ЗАДАНИЯ |
#1 Соответствуют ли отрывку о золоте Бьорна Ферри следующие утверждения: (a) на третьем рубеже Ферри стрелял чисто; (b) Ферри сомневался, что обойдет француза в дуэли на последнем круге; (c) по словам Ферри, мозг отличает мечту от реальности? На каждое ответьте «да» или «нет» и приведите дословно решающие слова отрывка.
#2 Выпишите дословно из отрывка о золоте Бьорна Ферри часть, которая начинается со слов «Я на мгновение» и продолжается до слов «испытанным тогда чувствам.».

ЦИТИРУЕМЫЙ ОТРЫВОК |
--

6 мин.

Бьорн Ферри: «Олимпийское золото – самое грандиозное, что случилось со мной. Это значительнее, чем рождение ребенка»

Фрагмент из книги Бьорна Ферри Ferry Tales, в котором он рассказывает, как выиграл золото в гонке преследования на Олимпиаде-2010 в Ванкувере.

…Журналисты задают вопрос, какие чувства я испытываю из-за того, что этот сезон последний. Грусть? Вовсе нет, и в мыслях не было, но с каждым последующим вопросом на этот счет все чаще начинаю думать именно так. Кристоффер «Крокодил» Бергстрем делал что-то типа минирепортажа с прошлой Олимпиады.

«Можешь рассказать о своих воспоминаниях и чувствах с того дня, когда ты выиграл свое золото?»

Я на мгновение закрыл глаза. Воспоминания четкие, потому что я использовал их в своей ментальной подготовке с гипнотизером-фридайвером. Я вздрагиваю, когда мне удается мысленно вернуться к испытанным тогда чувствам.

«Я стреляю чисто на третьем рубеже, а многие промахиваются раз или два, за мной следует только француз Венсан Же, я убегаю от него и внезапно возглавляю гонку. Там и тогда я осознаю, что могу выиграть олимпийское золото. Это одновременно и кайф, и страх.

Черт, у меня есть шанс, у меня есть шанс выиграть золото, тревога, мимолетные мысли, боязнь облажаться на последней стрельбе и войти в историю как клоун, упустивший свою возможность. Я знал, что обойду француза, если будет дуэль на последнем круге. Я приближаюсь к стадиону, где к жизни снова просыпается публика, трибуны забиты, развеваются флаги, запах мокрого снега.

Я тысячу раз продумывал подобную ситуацию раньше, в одиночестве на тренировках дома, в Стурумане, я заставлял себя думать про Олимпиаду, что прохожу чисто три рубежа, а на последней стойке стреляю за золото. Когда я справляюсь с визуализацией, то все ощущается как по-настоящему несмотря на то, что даже дьяволу неведомо, чем я занимаюсь в этот момент. Но мозг не отличает мечту и реальность. На тренировках я научился гнать прочь панические мысли. Сердце колотится в груди, дыхание становится поверхностным, моторика ухудшается, ноги начинают дрожать, я сомневаюсь, боюсь, часто допускаю несколько промахов, но иногда мне удается собраться и отстрелять чисто, и тогда я знаю, что отрабатывал что-то очень сложное, чувствую, что занимаюсь чем-то, что делают лишь единицы, тренирую что-то, что невозможно тренировать, если шанс выпадает слишком редко. Но сейчас он у меня есть, а вместе с ним – уверенность от знания того, что я отрабатывал это, но также и понимание, насколько это чертовски трудно. Я внушаю себе, что очень круто получить такую возможность, она даруется немногим, что будет захватывающе увидеть, как я могу справиться с этой ситуацией, я смеюсь про себя, и это даже можно заметить, когда я подхожу к рубежу и стреляю за золото.»

«А про саму стрельбу что помнишь?»

--

Записи позиций элементов
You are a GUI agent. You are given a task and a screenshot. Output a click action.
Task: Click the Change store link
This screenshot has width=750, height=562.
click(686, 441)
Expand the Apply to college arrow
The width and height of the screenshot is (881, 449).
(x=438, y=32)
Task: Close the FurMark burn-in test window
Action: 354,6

--

ОТВЕТЫ |
#1
(a) Да: «Я стреляю чисто на третьем рубеже».
(b) Нет: «Я знал, что обойду француза, если будет дуэль на последнем круге».
(c) Нет: «Но мозг не отличает мечту и реальность».

#2
Я на мгновение закрыл глаза. Воспоминания четкие, потому что я использовал их в своей ментальной подготовке с гипнотизером-фридайвером. Я вздрагиваю, когда мне удается мысленно вернуться к испытанным тогда чувствам.